> **Quelle**:

------------------------------

# Integralberechnung in Excel VBA



## metalstore (10. April 2016)

Hallo alle miteinander,
für die Hochschule soll ich in Excel VBA ein Programm schreiben, dass auf der Weibull-Verteilung (Dichte-Funktion) basiert {mit  f(v) = (k/a) * (v/a)^(k-1)*exp(-(v/a)^k)}.

Der Teil des Programms, der mit anhand dieser Verteilung für diskrete Werte (Ganze Zahlen von 0 bis 20) Häufigkeiten berechnet funktioniert auch ohne Probleme.

Was jetzt mein Problem ist: Wie kann ich mit Hilfe von VBA das Integral für diese diskrete Werte berechnen?
Oder ist es nur möglich, die Einzelwerte, die ich durch die Verteilung erhalte, aufzusummieren?

Gruß und schönen Sonntag noch

metalstore


----------



## flotus1 (11. April 2016)

Dein Stichwort lautet (vermutlich) numerische Integration. Numerische Integration – Wikipedia
Gibt es denn sonst gar keine Vorgaben?


----------



## metalstore (11. April 2016)

------------------------------

> **Erfasste Daten**:

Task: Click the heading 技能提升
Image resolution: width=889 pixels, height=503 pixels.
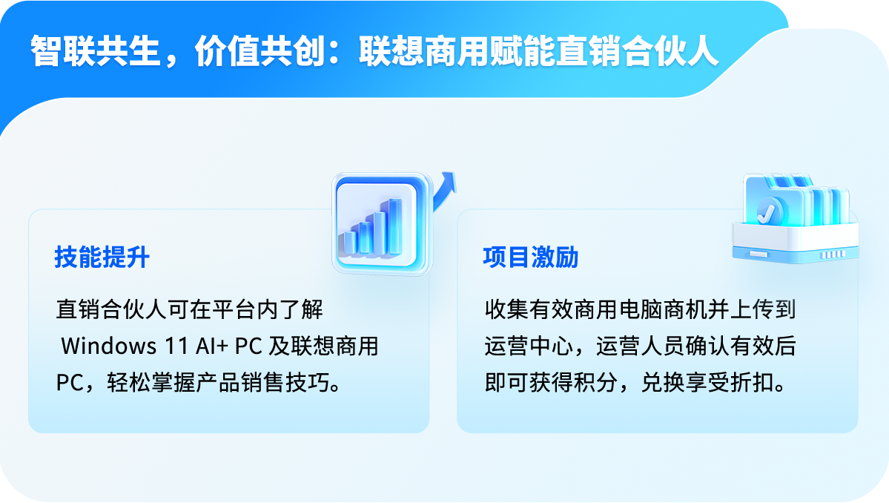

------------------------------

> **Zu bearbeiten**:
(a) Fasse den Forenthread zur Integralberechnung in Excel VBA in zwei Sätzen zusammen.
(b) Für welche Werte berechnet das Programm im Forenthread zur Integralberechnung in Excel VBA die Häufigkeiten?
(c) Führe den Forenthread zur Integralberechnung in Excel VBA an der Stelle fort, an der er endet.
Das Material steht für sich und gehört nicht zum Forenthread.

> **Ergebnisse je Aufgabe**:
(a) metalstore soll für die Hochschule ein VBA-Programm auf Basis der Weibull-Dichtefunktion schreiben, das Häufigkeiten für ganze Zahlen von 0 bis 20 bereits problemlos berechnet, und fragt, wie sich mit VBA das Integral für diese diskreten Werte berechnen lässt oder ob nur das Aufsummieren der Einzelwerte möglich ist. flotus1 nennt als vermutliches Stichwort die numerische Integration und fragt, ob es keine weiteren Vorgaben gibt.

(b) Für ganze Zahlen von 0 bis 20.

(c)
danke erstmal für den Link, hat mir schon mal gut weitergeholfen, besonders die Monte-Carlo-Integration 

gegeben war erstmal nur die Weibull-Verteilung und zwei ortsbezogene Konstanten.
die erste Aufgabe war/ist dann, ein Programm zu schreiben dass für diskrete Werte ein Ergebnis tabellarisch ausspuckt, so weit, so gut

Dann kam der Hinweis, dass wenn eine gleichverteilte Zufallszahl aus dem Intervall [0,1] in die Umkehrfunktion des Integrals der Weibull-Verteilung eingesetzt wird, dass man dann eine Zufallszahl y erhält, die nach F(x) verteilt ist

Die zweite Aufgabe ist dann, ein Programm zu schreiben, dass diese Integralfunktion erstellt
die dritte Aufgabe ist dann, ein Programm zu erstellen, dass die nach F(x) verteilte Zufallszahl y ausgibt und man soll anhand von 100.000 gleichverteilten Zufallszahlen überprüfen, ob die Verteilung eingehalten wird

das war der Teil, der mir Kopfzerbrechen bereitet hat, denn ich konnte die Funktion f(x) nicht nach den "normalen" Integrationsregeln, die mir bekannt sind, integrieren

ich probier es später mal aus, ob ich mit der Monte-Carlo-Integration das hinbekomme und gebe dann nochmal Rückmeldung 

Und danke nochmals


----------



## flotus1 (11. April 2016)

Auch wenn ich selber ein viel für Monte-Carlo Methoden übrig habe, der "normale" Ansatz den ich hier empfehlen würde um mit mäßigem Programmier- und Rechenaufwand zu einem möglichst exakten Ergebnis zu kommen ist die Trapezregel oder die Simpsonregel.


----------



## metalstore (11. April 2016)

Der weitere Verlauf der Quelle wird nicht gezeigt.